Having been present at the birth of the modern museum, so to speak, we could expect the Caribbean to be strongly invested in the debates that surround the subject, including the question of postcolonial restitution. If what I have personally observed is anything to go by, however, most persons in the Caribbean who are aware of these debates are in agreement that restitution is necessary, but there does not seem to be a lot of passion or discussion about the subject. I assume that there is a prevailing sense that this is about “elsewhere,” mainly about Europe and Africa, and that this does not directly apply to the Caribbean. While there are indeed no high-profile restitution requests from or pertaining to the Caribbean at the present time, there are however significant Caribbean holdings in European and North American museums that were problematically acquired during the colonial era, and some of these could certainly be the subject of restitution requests on the part of Caribbean countries. And conversely, there are public and private collections in the Caribbean that could be the target of such requests, while regional practices with regards to acquisitions often fall short of international standards with regards to provenance. The subject is worthy of a dissertation but I will discuss a few specific instances that have been the subject of some contention.

Bird man
Jamaican Taino – The Bird Man (800-1500) © The Trustees of the British Museum

The British Museum holds three Taino wood sculptures of Zemis (deities) from Jamaica, which are among the best known examples of Taino art. They were found in 1792 by a surveyor in a cave in Carpenter’s Mountain in what was then the Parish of Vere, now southern Manchester. They were in 1799 shown and reviewed at the Society of Antiquaries in London and later entered the British Museum collection. None of them are on view at the present time, although they have been exhibited regularly, at the British Museum and elsewhere, and they have also been studied, written about and reproduced with regular frequency. The canopy figure, which is the smallest of the three sculptures, is the most recently exhibited: it was shown in 2015-2016 at the National Museum of Singapore in the exhibition Treasures of the World’s Cultures, a touring exhibition of works from the British Museum collection.

None of the Carpenter’s Mountain carvings have however ever been exhibited in Jamaica or, for that matter, elsewhere in the Caribbean. Plaster casts were sent to the Institute of Jamaica in 1939 and there has been some speculation that this may have been in response to an early restitution request, although there is no such record (Ostapkowicz 2015, Part I). These plaster casts were part of the permanent exhibits at the Taino Museum (formerly known Arawak Museum), that opened in 1965 at White Marl, a major Taino settlement and midden site in St Catherine. That museum has been closed for several years (with some plans for it to be relocated to Twin Sisters Cave in Hellshire) and the casts are at the National Museum Jamaica. This situation, too, requires  attention.

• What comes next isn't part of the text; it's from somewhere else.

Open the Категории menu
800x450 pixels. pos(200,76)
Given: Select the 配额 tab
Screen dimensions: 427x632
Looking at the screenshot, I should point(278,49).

The National Gallery of Jamaica has requested the loan of these carvings on two occasions.  The first was when David Boxer was preparing his inaugural exhibition for the recently established National Gallery of Jamaica (NGJ), which was to be a first survey of Jamaican art history. According to what he repeatedly told me, the loan was declined or not even responded to, and he therefore decided to survey the art from the start of the colonial period onward. The resulting exhibition was Five Centuries of Art in Jamaica (1975) and was a seminal effort in how Jamaica’s art history was articulated. The second attempt was for the Arawak Vibrations exhibition in 1994, which was presented on the occasion of Jamaica’s quincentennial, but apparently the NGJ was, ironically, unable to meet the British Museum’s stringent loan requirements.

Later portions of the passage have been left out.